The Lakers trailed by 21 after the first quarter, which was somehow an improvement over their 26-point deficit against the Suns after the first 12 minutes on Sunday, but that was the only step forward the team was going to take on this night. They proceeded to trail for 20 points or more for the majority of the evening, outside of cutting things to 13 in the second quarter when the Raptors took their foot off the gas, and 9 in the fourth when the Raptors thought the game was over a little before it was.
But it was too little, too late, and this team is past the point where moral victories matter, or where they get credit for playing with the effort they need for 48 minutes just to compete for, like, approximately 12. If they really cared, they would have played as hard against the Raptors from the start as they did after Toronto eased up.
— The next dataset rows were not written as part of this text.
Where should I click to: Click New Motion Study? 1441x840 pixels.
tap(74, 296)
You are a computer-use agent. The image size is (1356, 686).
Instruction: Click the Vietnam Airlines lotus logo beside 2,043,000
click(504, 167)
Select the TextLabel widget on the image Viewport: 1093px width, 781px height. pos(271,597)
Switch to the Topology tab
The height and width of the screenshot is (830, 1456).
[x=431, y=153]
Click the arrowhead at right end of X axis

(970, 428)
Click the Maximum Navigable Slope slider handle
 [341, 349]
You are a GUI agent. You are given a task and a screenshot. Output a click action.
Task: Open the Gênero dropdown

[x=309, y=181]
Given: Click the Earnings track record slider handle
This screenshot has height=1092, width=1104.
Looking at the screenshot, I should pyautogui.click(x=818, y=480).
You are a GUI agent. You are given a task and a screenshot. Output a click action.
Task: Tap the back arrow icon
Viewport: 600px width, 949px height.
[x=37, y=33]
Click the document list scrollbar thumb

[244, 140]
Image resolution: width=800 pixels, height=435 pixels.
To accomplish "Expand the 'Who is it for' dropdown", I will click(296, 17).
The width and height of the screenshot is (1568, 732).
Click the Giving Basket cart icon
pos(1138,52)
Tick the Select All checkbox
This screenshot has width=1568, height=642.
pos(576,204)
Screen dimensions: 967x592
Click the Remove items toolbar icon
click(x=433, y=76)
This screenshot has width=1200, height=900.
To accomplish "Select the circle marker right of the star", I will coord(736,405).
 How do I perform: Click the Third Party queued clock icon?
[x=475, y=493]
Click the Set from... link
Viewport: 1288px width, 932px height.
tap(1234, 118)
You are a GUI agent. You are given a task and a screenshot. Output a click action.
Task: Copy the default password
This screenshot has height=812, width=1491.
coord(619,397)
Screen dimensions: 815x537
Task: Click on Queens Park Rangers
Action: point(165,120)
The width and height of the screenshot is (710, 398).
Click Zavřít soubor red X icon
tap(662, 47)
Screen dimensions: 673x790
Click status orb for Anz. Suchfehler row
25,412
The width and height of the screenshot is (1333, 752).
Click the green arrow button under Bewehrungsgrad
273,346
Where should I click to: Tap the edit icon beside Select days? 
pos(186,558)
And the most damning thing is that anyone who has watched the Lakers closely this year knew the above efforts were just going to be more fake comebacks in a year full of them, as this team lacks both the spiritual resilience and talent to make up any of the large gaps they give up with their addiction to quarter-long doses of lethargy.
Head coach Frank Vogel basically admitted to the former quality before the game.
“Just too many times where we just get into big deficits,” Vogel said when asked what has been most frustrating this year. “It takes its toll on your individual psyche and the psyche of your group. You’re constantly trying to push your guys to be better and coaching them hard, but also trying to keep them lifted because it definitely takes its toll on your psyche, just the amount of times we’ve been down 20-plus points this season. It’s been very difficult.”
Vogel said the team focused their film work that morning on transition defense and gang rebounding, neither of which the team that quit on him weeks ago looked particularly interested in doing for most of Monday’s game (What a surprise!). You almost wonder if after two losses this largely lifeless and embarrassing the front office would fire him just to show the players they’re still alive, but that would require Rob Pelinka and the Rambii to still believe in this season and/or risk their own ability to scapegoat Vogel this offseason to avoid having the focus turn squarely towards this flawed roster, two things they’ve shown about as much interest in as the Lakers’ players have in little things like the glass or stopping fastbreaks.
Hey, never say this organization doesn’t have synergy in their identity from top to bottom!
I don’t have much more analysis about this game beyond that. As I’ve said a few times this year, if it’s this clear no one on the team cares all that much, why should those of us on the outside? If you’re interested in stats from this one, Dave McMenamin of ESPN has a running thread on some of the more depressing ones for those of you that want to wallow in your misery. But I won’t force them on you, so click the link above at your own peril.
To put tonight in perspective, the Lakers lost by double digits to a Raptors team that shot 41 percent overall (rounding up), 27 percent from behind the arc and missed 10 free throws. In its own right, that's pretty damn impressive. AK— Kamenetzky Brothers (@KamBrothers) March 15, 2022
Where does the team go from here? Well, the Lakers will ostensibly take the court again to face the Timberwolves on Wednesday. But at this point, who cares? It’s pretty clear the Lakers don’t. Or at least not enough to bother playing hard for a whole game.
Still, credit where credit is due. This team is making it clear where they stand. Both with their words and their actions over the last 24 hours, they’ve at least had the decency to let us know they’re uninterested in truly doing what’s necessary to compete. There is an honesty in that, even if it’s not what anyone wanted to hear.